8B.2 Relationship Between Precipitation and Traffic Fatalities: A High-Resolution Comparison

Wednesday, 25 January 2017: 1:45 PM
613 (Washington State Convention Center )
Scott E. Stevens, CICS, Asheville, NC; and S. Saha and J. E. Bell

Much investigation has been done into the impact of weather on traffic safety, but most studies are limited in space and time to large-scale events that take place over days.  Due to limitations in data and the discontinuous nature of precipitation, little work has been done on a more instantaneous and localized scale.  The development of a high-resolution radar-based precipitation estimate allows us to examine the incidence of precipitation at very nearly the exact time and location of any given event, in the hopes of quantifying the effect of precipitation on the prevalence of fatal accidents.

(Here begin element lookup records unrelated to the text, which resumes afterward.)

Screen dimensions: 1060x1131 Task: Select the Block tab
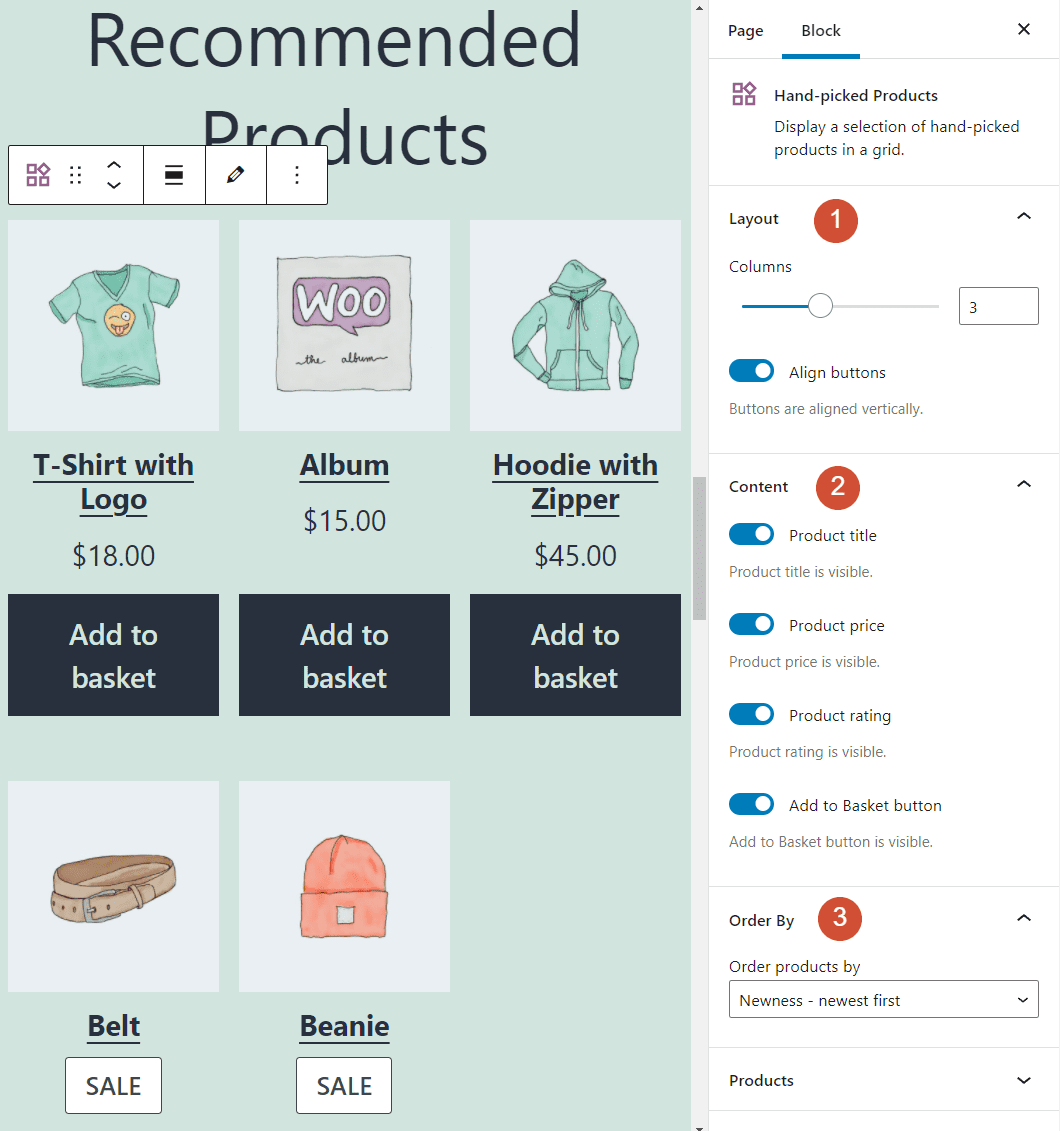tap(820, 30)
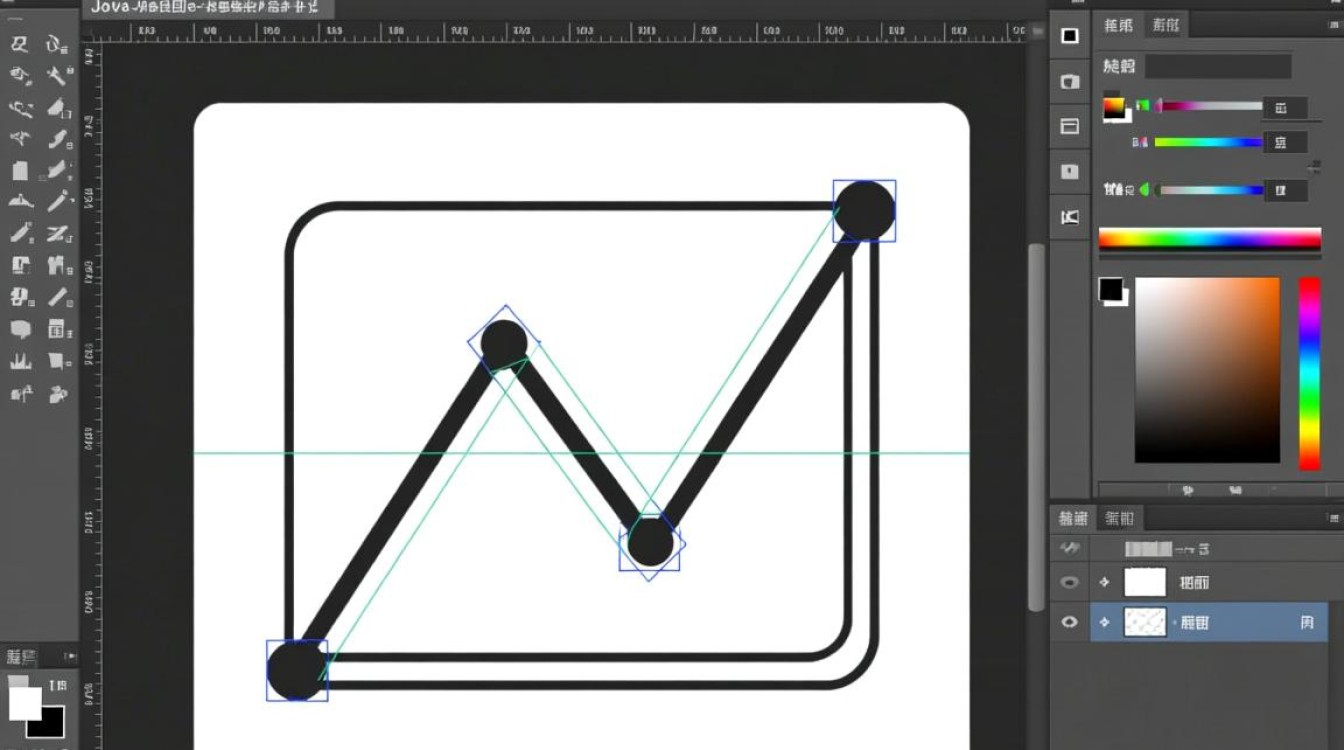This screenshot has height=750, width=1344.
Task: Open the layers panel flyout menu
Action: [1332, 518]
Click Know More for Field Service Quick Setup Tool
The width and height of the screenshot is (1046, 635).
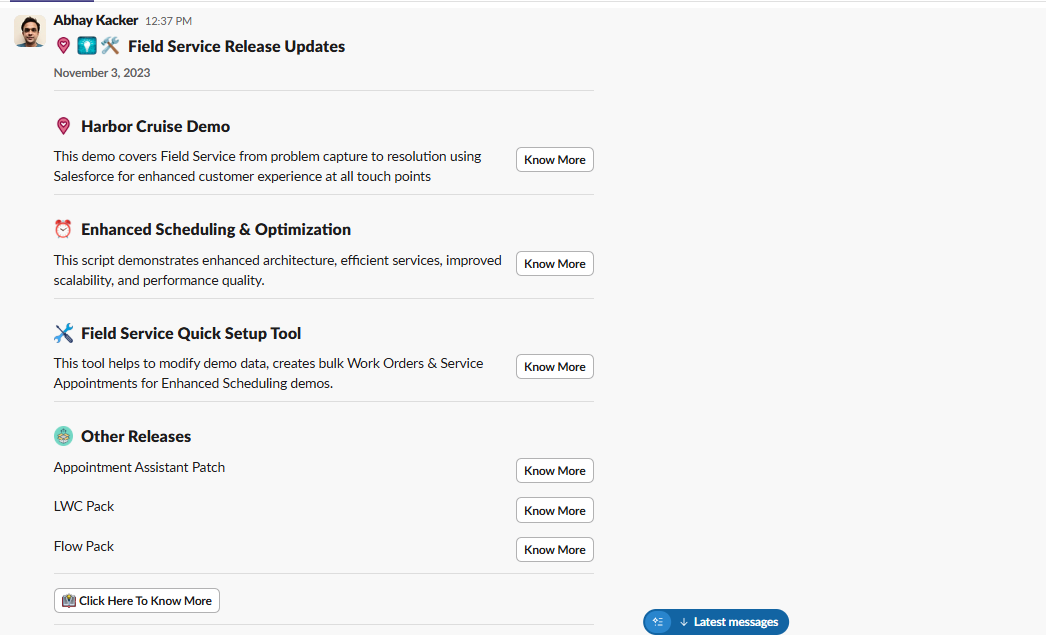point(554,367)
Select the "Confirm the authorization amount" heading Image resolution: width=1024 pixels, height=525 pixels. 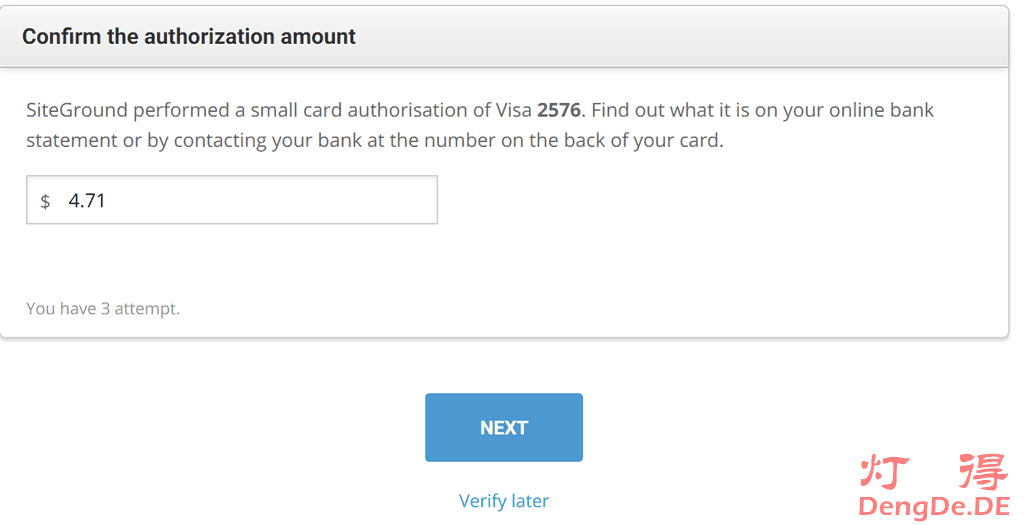[x=189, y=37]
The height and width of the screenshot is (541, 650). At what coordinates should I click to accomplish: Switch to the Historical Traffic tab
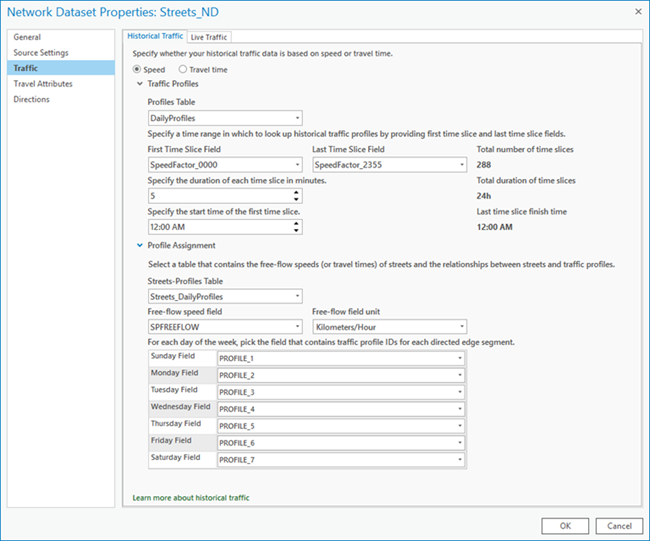(x=154, y=37)
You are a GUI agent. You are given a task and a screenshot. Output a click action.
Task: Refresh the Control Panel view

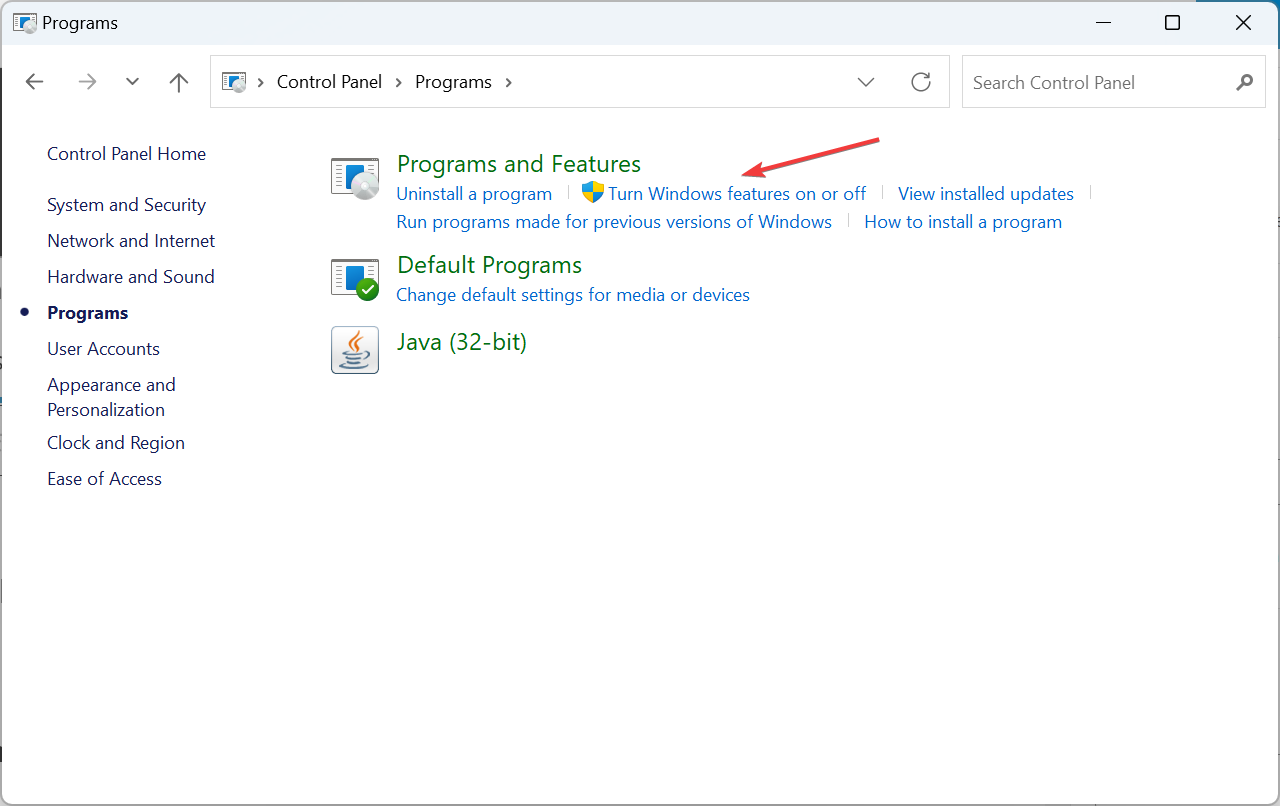[921, 82]
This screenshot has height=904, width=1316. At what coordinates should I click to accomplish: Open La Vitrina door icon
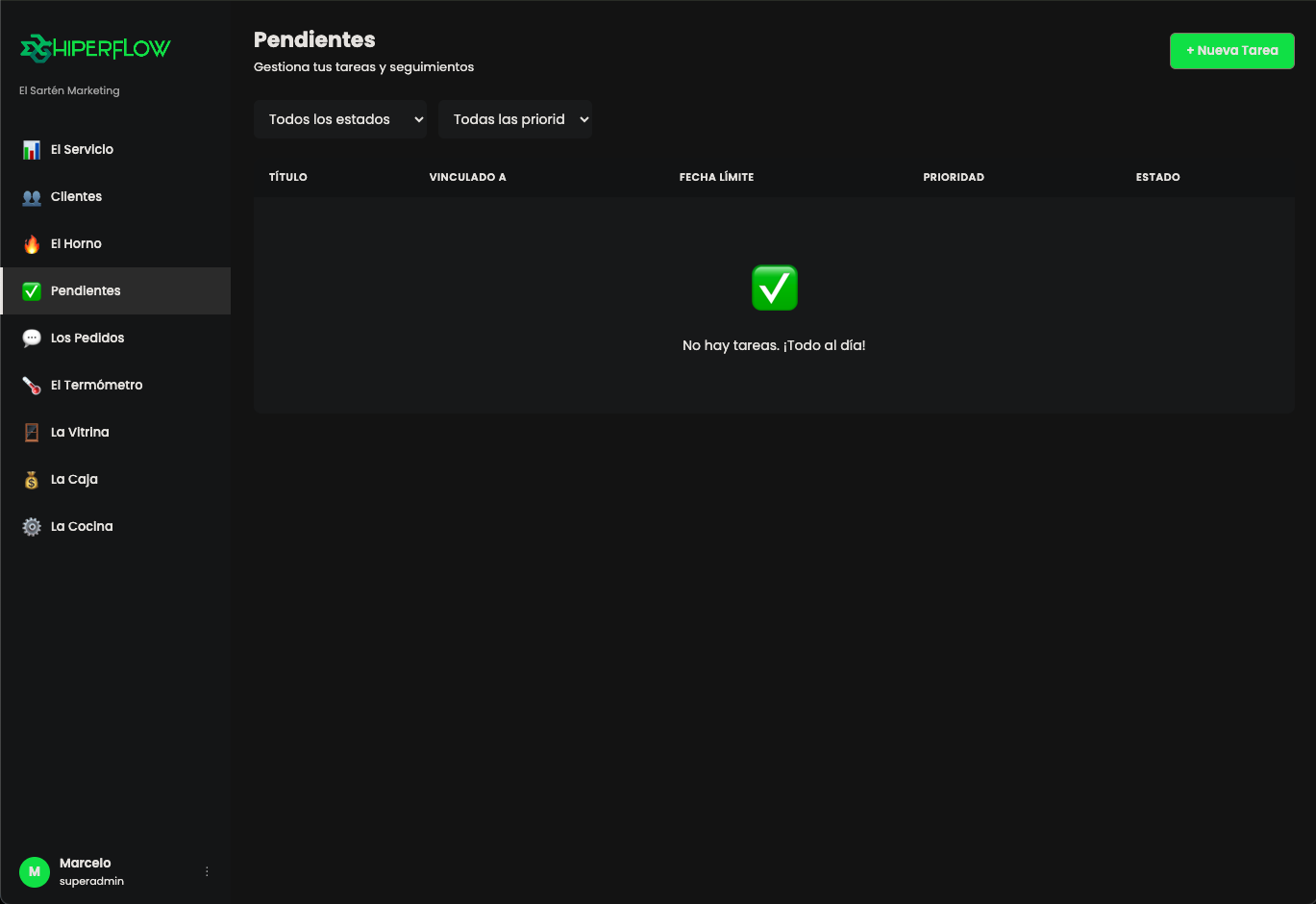(32, 433)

By matching fatal traffic accidents across the contiguous United States over a six-year period from the Fatality Analysis Reporting System (FARS) with radar-based precipitation estimates from the newly-development National Mosaic and Multisensor Quantitative Precipitation Estimate (NMQ/Q2) reanalysis, we examine the frequency of accidents which occur during observed precipitation, compared to the climatological frequency of precipitation in that area.  In the absence of a relationship, one would expect these frequencies to be approximately equal, simply by random chance.  A significant departure from the expected frequency gives cause for suspicion of a causal relationship.


In all climate regions and 40 of 45 examined states, the frequency of crashes that occur during precipitation is significantly higher than would be expected in the absence of any relationship, from a 9% difference in the Northeast to a 51% difference in the Northwest.  These results hold true when controlling for time of day, season, and other risk factors such as alcohol and drug involvement.